The Federal Open Market Committee of the United States Federal Reserve, commonly called “the Fed,” sets the interest rate for overnight loans between banks. That interest rate filters through the rest of the economy, influencing the rate banks charge on credit cards and loans.
That rate currently sits at a 23-year high – part of an attempt to reign in inflation. It’s not working in all sectors of the economy – Powell told reporters yesterday that “inflation has shown a lack of further progress” toward the Fed’s goals.
Durable Goods, Like Cars, Now In Deflation
But Cox Automotive Chief Economist Jonathan Smoke says it’s working too well in what economists call durable goods – a category that includes cars.
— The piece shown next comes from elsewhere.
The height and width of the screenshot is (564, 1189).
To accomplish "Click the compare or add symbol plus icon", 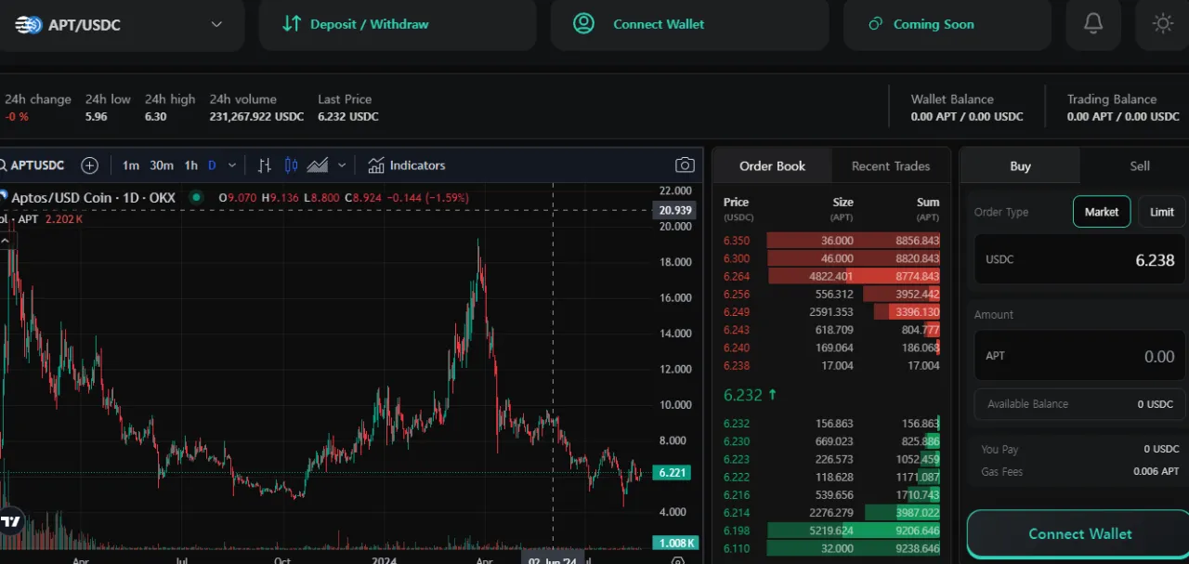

“According to the GDP data, the durable goods sector is seeing deflation and is already in a recession,” he says. “Keeping monetary conditions restrictive risks making it worse and, potentially, spilling over into other areas of the economy.”
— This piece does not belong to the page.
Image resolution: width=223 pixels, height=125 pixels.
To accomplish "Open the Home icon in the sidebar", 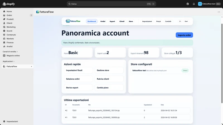I will click(x=4, y=11).
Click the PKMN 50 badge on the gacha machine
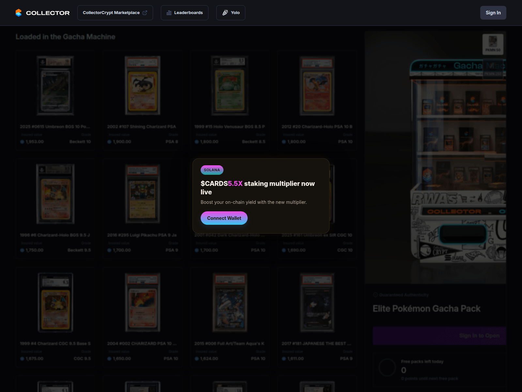 point(493,44)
Related: New Car Prices Lowest In Almost 2 Years
“We are no longer in 2023, when pent-up demand, excess pandemic savings, and revenge spending kept the economy growing despite the Fed’s aggressive tightening. We have been on cruise control in restrictive territory for nine months,” he says.
Monthly Payments An Affordability Problem
Most Americans borrow to buy cars. Smoke says that monthly payments, not prices, are the real test of whether cars are affordable.
“Even though prices for vehicles, both new and used, have been slowly falling, the declines are not producing much relief in monthly payments because interest rates have risen.”
Related: Average Used Car Price Down 4% From Last Year
The Fed has said it is targeting 2% inflation, Smoke notes. “The exact level of inflation that is ideal or tolerable is debatable. The Fed is focused on 2%, but many would suggest that 2.5% or even 3% would also be fine for the economy. And we are already in that range.”
But Inflation Still Happening In Other Expenses – Like Insurance
Other parts of the economy continue to see prices inflate. Insurance costs are soaring – the price of the average car insurance premium rose 22% in just one calendar year. That has the Fed holding back.
The Risk: Everyone Will Wait On Major Purchases
But, Smoke worries, “deflation is potentially even scarier, and the durable goods sector has officially dealt with deflation for the last three quarters. Both new and used vehicle prices have been declining for two years. Initially, this was a correction and return to normalcy, but the market is at an inflection point because consumers now expect that prices will keep falling.”
Related: Is Now The Time To Buy, Sell, or Trade-in a Car?
That can trigger what economists call a “deflationary spiral” – consumers waiting on big spending decisions because they expect prices to fall further. If everyone watches car prices fall month after month and hears news of a possible rate cut, Americans will stop buying cars.
“With the impact of tax refund season effectively over, the vehicle market is seeing declining sales momentum. The next few weeks and months could be challenging if consumers en masse believe they are better off waiting to purchase,” Smoke explains.
The Fed will meet again in June. They may see evidence of inflation progress then, he hopes. “But they will also likely see more evidence of slowing in the economy, like is happening in durable goods. If so, we could see cuts before the end of the year… just not yet, nor any time soon.”